States & UTs

    How Delhi went from extreme heat to heavy floods

    The Hawk
    June28/ 2024
    Last Updated:

    Residents of Delhi, already reeling from one of the worst heatwaves in history, are now grappling with severe water-logging due to record-breaking rainfall.

    Delhi Rain Outcomes

    New Delhi: The residents of Delhi, who endured one of the worst heatwaves in history earlier this month, now face severe water-logging with record-breaking rainfall in just 24 hours, surpassing the city's average for the entire month of June.

    The torrential downpour caused a fatal airport roof collapse, disrupted flights, closed a metro station, blocked underpasses, and led to massive traffic jams, turning the city's relief from the heat into chaos.

    What's happening?

    waterlogged in Delhi

    The Indian capital of 20 million people received 228.1 mm rainfall in 24 hours at its main Safdarjung weather station until 8:30 a.m. (0300 GMT) on Friday, a 266% departure from normal, according to the India Meteorological Department (IMD).

    Delhi has not recorded so much rain in the entire month of June at least in the last 15 years, IMD data shows. On Friday, in three hours alone, areas around the Delhi airport got 148.5 mm of rain, compared with 101.7 mm for all of June last year.
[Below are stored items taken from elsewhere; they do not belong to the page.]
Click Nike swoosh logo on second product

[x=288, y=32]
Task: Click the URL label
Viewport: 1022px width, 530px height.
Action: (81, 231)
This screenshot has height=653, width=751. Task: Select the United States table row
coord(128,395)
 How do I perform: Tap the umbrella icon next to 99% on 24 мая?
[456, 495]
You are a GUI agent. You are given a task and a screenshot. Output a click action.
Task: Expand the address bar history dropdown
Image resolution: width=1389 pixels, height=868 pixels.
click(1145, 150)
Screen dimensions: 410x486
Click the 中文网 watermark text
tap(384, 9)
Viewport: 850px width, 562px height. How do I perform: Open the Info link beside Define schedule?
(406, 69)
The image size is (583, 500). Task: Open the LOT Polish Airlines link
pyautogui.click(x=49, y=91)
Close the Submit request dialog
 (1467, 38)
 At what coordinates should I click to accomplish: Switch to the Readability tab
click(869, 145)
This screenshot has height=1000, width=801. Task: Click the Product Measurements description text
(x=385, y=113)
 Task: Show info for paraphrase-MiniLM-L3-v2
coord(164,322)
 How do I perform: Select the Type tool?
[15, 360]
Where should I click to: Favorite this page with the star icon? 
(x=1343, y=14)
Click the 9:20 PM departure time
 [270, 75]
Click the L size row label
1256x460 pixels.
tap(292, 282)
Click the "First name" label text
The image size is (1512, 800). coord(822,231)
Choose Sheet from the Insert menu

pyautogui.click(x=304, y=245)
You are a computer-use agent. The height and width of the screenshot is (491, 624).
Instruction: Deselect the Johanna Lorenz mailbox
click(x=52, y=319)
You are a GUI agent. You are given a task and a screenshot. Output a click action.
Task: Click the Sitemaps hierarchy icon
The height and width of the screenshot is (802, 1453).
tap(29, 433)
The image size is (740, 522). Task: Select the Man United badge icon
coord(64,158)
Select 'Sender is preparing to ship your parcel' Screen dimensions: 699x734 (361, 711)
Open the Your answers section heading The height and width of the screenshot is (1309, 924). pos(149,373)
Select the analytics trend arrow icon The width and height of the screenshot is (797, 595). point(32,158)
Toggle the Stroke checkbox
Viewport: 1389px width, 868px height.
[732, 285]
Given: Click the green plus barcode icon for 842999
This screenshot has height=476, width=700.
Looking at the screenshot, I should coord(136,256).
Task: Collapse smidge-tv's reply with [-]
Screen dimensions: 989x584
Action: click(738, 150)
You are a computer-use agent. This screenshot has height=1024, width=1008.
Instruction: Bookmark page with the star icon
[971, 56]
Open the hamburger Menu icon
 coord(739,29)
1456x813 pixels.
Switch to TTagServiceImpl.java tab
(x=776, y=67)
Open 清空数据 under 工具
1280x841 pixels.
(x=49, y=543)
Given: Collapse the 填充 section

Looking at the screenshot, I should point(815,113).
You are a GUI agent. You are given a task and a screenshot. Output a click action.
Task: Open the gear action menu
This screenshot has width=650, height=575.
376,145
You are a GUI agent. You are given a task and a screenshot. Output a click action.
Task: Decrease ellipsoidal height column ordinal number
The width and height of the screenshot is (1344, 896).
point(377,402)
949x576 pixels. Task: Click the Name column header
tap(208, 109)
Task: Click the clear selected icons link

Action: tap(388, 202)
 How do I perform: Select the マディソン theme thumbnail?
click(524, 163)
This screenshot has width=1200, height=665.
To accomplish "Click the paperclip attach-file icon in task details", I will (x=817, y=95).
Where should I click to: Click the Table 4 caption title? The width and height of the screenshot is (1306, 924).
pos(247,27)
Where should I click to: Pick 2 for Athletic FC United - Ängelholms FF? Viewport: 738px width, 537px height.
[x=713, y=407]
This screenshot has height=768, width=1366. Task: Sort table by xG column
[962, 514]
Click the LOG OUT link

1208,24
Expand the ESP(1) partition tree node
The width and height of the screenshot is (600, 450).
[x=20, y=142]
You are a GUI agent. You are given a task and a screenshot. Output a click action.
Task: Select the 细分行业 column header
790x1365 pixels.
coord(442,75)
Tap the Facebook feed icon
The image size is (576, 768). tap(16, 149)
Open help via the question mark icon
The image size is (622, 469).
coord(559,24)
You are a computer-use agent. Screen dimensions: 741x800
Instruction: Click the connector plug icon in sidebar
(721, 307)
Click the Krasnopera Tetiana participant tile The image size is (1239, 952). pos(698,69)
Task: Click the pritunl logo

    The seasonal monsoon rain, which slowly covers the country beginning from its southern tip at the end of May, brought respite from heatwave conditions that persisted in Delhi until last week. Temperatures this summer has neared 50 degrees Celsius in the city and it has recorded at least 40 consecutive days of temperatures at or above 40 degrees Celsius till June 22, according to IMD data.

    An IMD official said the progress of the monsoon was stalled for a week, which led to lower rainfall and heat waves in northern India, but sudden thunderstorms last week in the region pushed the monsoon clouds back on track. This, he said, will help the monsoon cover the entire country on time or even a few days ahead of the normal schedule.

    Why the extremes?

    hot summer in New Delhi

    For every degree increase in earth's temperature, the amount of water vapour in the atmosphere can increase by about 7%, according to a NASA article. Experts say that can lead to heavy rains in a short period of time.

    "Because of climate change, you will get more extreme rain events, which means more rain in a fewer number of rainy days, rainy hours," Sunita Narain, director general of research body Centre for Science and Environment, said in a recent video post.

    "If you look at the data from across India, you will find that many weather stations are already reporting that they are breaking the record of 24-hour rainfall, which means that a city, a region, can get its annual rain, as much as a whole year's rain, in a matter of a few days or even one day."

    What needs to be done?
    Delhi has endured erratic monsoon patterns over the last 40 years, facing both deficient and excessive rainfall, said Vishwas Chitale, at think-tank Council on Energy, Environment and Water.

    "Such skewed distribution of rainfall impacts infrastructure and people severely, which re-emphasises the importance of climate proofing infrastructure and the economy," he said.

    Experts say India needs to dig more lakes and ponds to store the water from heavy rain to prevent massive water shortages in places like Delhi and Bengaluru. Municipalities need to ensure drains and canals are un-clogged to avoid heavy flooding and major disruptions.

    The country also needs to substantially increase its green cover and raise public awareness about the impacts of heat, stagger work hours and change school timings.